## [DOCUMENT EXCERPT]
One of the most consistent questions I get from clients is the following:
“I have Life insurance through work, so why would I need more?”
For starters, I love that most Canadian companies these days have some Life Insurance built into their benefits packages. Many people do not think about attaining coverage independently, and work coverage partially addresses this societal blind spot.
Group Coverage
Insurance through work is typically classified as group coverage. This means that you are insurable by virtue of being part of a group – in this case, an employee of your organization.
The group coverage is negotiated while keeping in mind the profile of the typical group member, while accounting for extremes on the spectrum. The insurance company needs to cover their risks, and thus puts some restrictions on what is available to members of the group.
Amount:
The first and biggest restriction is the amount of coverage you can obtain. The typical coverage amount is equal to somewhere between one and two times your annual salary. For an employee making $100k a year, this will yield somewhere between $100k and $200k of coverage. While this is no small sum, it can leave a large gap in the income that will need to be replaced over 20+ years should you pass away prematurely.

## [SOURCE INFORMATION]
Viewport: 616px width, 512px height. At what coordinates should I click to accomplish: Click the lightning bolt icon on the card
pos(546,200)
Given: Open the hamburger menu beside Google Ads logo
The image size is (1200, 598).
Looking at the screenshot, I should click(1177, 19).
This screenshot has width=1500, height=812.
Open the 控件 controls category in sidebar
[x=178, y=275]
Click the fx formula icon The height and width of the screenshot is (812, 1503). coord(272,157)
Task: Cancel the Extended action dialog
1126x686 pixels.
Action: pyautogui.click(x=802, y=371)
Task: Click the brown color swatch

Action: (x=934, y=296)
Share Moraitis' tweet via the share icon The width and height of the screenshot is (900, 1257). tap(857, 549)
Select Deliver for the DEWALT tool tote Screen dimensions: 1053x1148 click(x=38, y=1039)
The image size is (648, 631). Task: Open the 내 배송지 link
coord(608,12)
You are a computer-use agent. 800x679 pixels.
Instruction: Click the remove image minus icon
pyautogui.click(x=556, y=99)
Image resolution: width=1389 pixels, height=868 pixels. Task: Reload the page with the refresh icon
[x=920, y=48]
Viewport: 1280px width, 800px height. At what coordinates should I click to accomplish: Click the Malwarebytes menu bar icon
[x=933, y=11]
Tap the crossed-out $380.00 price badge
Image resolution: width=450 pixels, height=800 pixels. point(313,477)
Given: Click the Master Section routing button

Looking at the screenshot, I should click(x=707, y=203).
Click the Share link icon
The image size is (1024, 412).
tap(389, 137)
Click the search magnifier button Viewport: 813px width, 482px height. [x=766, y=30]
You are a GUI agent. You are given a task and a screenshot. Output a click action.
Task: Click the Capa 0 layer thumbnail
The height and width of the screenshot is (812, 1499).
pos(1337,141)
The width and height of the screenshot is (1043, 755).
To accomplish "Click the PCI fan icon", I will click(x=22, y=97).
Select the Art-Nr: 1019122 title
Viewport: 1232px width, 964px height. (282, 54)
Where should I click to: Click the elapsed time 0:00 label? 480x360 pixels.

## [REQUIRED TASKS]
[A] Update the passage on workplace life insurance, starting with "One of the most" and going on through "of the group.", replacing "Canadian" with "American".
[B] According to the passage on workplace life insurance, how much coverage does a typical group plan provide?
Rely only on the text; the records play no part here.

## [RESULTS FOR EACH TASK]
[A]
One of the most consistent questions I get from clients is the following:
“I have Life insurance through work, so why would I need more?”
For starters, I love that most American companies these days have some Life Insurance built into their benefits packages. Many people do not think about attaining coverage independently, and work coverage partially addresses this societal blind spot.
Group Coverage
Insurance through work is typically classified as group coverage. This means that you are insurable by virtue of being part of a group – in this case, an employee of your organization.
The group coverage is negotiated while keeping in mind the profile of the typical group member, while accounting for extremes on the spectrum. The insurance company needs to cover their risks, and thus puts some restrictions on what is available to members of the group.

[B] Somewhere between one and two times your annual salary.